» **TASKS AND EXERCISES**
1. In the forum thread, which textbook exercise is the question taken from?
2. Duplicate the part of the forum thread between "Wolfram Alpha says" and "can get it.", inclusive.

» **PAGE**
★ ★ ★ ★ ★ ★ ★

Wolfram Alpha, though, seems like an extremely useful tool. I haven't heard of it before. May I ask exactly what you typed into the query box?

Thanks
-Patrick
 
  • #4
For large [itex]D[/itex], what can you say about the size of [itex]\frac{e}{r'}[/itex]? Use that to Taylor expand the logarithm:

[tex]\ln(r'+e)=\ln(r'(1+\frac{e}{r'}))=\ln(r')+\ln(1+\frac{e}{r'})[/tex]
 
  • #5
First, I typed in

Code:
(exp(-3epsilon^2/(2s^2)) *r^(D-1)*exp(-r^2/(2s^2)) /  (r+epsilon)^(D-1)*exp(-(r+epsilon)^2/(2s^2)) )

Then I copied the result given in the Alternate form box:
Code:
r^(D-1) (r+epsilon)^(1-D) e^(-(r^2+r epsilon+2 epsilon^2)/s^2)

Finally, I pasted that into the input box, replaced each instance of r with "(s*sqrt(D))", then prepended "limit" and appended "as D->infinity":
Code:
 limit (s*sqrt(D))^(D-1) ((s*sqrt(D))+epsilon)^(1-D) e^(-((s*sqrt(D))^2+(s*sqrt(D)) epsilon+2 epsilon^2)/s^2) as D->infinity

Wolfram Alpha says this equals 0.
 
  • #6
Something in this isn't quite right. If you work out the expansion around sqrt(D)*s you get a linear term in e. That's because the maximum value of your p(r) is at sqrt(D-1)*s NOT sqrt(D)*s, isn't it? Why don't you expand around the maximum? And I also don't get exp(-3*e^2/s^2) for the correction factor several different ways. I get just exp(-e^2/s^2).
 
Last edited:
  • #7
Thank you very much for your help.
I haven't gotten then answer actually. It's a textbook question that asks me to prove the statement. (Exercise 1.20 from Pattern Recognition and Machine Learning by Bishop).

You're right. The maximum is actually at sqrt(D-1)*s, which the solution manual says can be approximated to sqrt(D)*s for large D. I will try expanding around sqrt(D-1)*s and see if I can get it.

★ ★ ★ ★ ★ ★ ★

Records from a data collection:
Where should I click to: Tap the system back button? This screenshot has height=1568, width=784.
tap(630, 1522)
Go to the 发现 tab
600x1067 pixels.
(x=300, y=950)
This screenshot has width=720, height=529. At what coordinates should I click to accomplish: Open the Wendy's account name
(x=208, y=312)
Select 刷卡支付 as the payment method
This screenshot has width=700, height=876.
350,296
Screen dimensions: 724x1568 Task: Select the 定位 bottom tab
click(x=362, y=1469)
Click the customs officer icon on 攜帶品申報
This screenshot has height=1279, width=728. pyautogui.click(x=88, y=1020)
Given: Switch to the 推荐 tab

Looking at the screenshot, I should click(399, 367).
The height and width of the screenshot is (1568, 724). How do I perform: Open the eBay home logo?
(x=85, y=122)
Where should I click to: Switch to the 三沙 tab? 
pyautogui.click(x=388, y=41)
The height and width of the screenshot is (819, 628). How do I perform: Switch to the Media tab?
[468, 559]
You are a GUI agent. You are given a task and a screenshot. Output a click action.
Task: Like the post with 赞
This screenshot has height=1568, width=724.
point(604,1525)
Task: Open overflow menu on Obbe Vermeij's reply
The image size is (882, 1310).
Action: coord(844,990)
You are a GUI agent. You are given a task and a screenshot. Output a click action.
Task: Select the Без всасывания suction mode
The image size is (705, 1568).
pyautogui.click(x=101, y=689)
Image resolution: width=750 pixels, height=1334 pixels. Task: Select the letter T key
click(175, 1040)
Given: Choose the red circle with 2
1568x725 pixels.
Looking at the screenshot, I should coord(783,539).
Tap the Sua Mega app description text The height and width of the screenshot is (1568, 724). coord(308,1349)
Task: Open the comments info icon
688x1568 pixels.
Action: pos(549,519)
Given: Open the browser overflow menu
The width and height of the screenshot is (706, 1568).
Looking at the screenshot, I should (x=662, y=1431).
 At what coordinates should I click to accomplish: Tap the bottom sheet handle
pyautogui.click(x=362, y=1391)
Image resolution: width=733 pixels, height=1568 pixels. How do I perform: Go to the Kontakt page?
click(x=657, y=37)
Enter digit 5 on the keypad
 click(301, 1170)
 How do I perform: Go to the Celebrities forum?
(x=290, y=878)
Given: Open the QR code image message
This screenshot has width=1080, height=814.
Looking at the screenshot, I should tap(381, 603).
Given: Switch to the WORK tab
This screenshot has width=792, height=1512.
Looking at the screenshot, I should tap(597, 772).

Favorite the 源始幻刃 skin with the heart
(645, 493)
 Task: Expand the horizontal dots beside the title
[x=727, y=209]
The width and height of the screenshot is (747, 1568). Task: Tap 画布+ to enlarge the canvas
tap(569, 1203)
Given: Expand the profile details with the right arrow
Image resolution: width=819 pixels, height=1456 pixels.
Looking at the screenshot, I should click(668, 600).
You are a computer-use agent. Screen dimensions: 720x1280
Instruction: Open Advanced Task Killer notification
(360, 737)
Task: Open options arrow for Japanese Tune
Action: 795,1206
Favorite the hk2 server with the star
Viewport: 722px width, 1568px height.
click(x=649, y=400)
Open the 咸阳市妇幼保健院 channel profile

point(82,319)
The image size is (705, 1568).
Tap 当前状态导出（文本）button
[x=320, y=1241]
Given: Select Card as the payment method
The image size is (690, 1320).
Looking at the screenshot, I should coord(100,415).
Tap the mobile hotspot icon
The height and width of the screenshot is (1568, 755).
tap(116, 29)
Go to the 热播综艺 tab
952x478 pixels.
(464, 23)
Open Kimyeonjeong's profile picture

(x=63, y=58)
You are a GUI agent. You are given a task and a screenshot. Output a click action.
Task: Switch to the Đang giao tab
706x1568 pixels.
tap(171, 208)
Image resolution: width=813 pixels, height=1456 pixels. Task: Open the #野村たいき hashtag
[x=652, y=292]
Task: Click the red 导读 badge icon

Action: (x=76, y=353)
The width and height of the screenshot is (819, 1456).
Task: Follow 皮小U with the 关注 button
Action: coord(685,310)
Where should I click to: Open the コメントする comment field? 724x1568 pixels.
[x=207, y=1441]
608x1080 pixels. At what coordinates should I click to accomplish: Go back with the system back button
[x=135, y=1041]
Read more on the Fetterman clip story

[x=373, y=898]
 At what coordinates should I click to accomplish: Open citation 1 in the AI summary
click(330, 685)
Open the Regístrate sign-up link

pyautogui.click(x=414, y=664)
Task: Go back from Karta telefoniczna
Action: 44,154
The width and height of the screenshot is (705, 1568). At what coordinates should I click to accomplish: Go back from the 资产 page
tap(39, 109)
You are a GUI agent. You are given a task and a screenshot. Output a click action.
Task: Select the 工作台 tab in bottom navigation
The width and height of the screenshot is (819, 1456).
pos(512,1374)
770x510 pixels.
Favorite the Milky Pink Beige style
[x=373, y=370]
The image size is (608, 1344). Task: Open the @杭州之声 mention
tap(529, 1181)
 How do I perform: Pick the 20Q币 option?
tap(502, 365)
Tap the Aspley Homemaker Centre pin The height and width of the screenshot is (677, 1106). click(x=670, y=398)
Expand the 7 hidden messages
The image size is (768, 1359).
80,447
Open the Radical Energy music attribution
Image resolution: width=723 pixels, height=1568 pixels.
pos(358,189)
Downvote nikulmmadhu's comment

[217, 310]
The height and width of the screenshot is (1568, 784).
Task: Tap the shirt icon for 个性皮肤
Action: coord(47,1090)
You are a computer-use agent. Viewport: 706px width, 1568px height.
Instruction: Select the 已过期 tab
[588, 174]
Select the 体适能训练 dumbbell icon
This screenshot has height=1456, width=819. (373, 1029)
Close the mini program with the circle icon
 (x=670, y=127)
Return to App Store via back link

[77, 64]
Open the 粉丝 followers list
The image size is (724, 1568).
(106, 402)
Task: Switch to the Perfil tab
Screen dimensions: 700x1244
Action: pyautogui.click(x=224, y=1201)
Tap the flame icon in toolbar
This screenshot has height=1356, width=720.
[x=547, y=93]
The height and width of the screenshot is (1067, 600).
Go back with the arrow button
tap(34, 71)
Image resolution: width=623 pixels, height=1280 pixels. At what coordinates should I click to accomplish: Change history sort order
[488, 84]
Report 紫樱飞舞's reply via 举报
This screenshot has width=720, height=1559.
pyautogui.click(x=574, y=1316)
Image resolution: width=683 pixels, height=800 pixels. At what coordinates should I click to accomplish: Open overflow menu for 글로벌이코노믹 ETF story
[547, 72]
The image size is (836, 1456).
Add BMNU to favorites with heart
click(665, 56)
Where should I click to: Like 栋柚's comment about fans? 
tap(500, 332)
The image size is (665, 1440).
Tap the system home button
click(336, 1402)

★ ★ ★ ★ ★ ★ ★

» **RESPONSES IN ORDER**
1. Exercise 1.20 from Pattern Recognition and Machine Learning by Bishop.

2.
Wolfram Alpha says this equals 0.
 
  • #6
Something in this isn't quite right. If you work out the expansion around sqrt(D)*s you get a linear term in e. That's because the maximum value of your p(r) is at sqrt(D-1)*s NOT sqrt(D)*s, isn't it? Why don't you expand around the maximum? And I also don't get exp(-3*e^2/s^2) for the correction factor several different ways. I get just exp(-e^2/s^2).
 
Last edited:
  • #7
Thank you very much for your help.
I haven't gotten then answer actually. It's a textbook question that asks me to prove the statement. (Exercise 1.20 from Pattern Recognition and Machine Learning by Bishop).

You're right. The maximum is actually at sqrt(D-1)*s, which the solution manual says can be approximated to sqrt(D)*s for large D. I will try expanding around sqrt(D-1)*s and see if I can get it.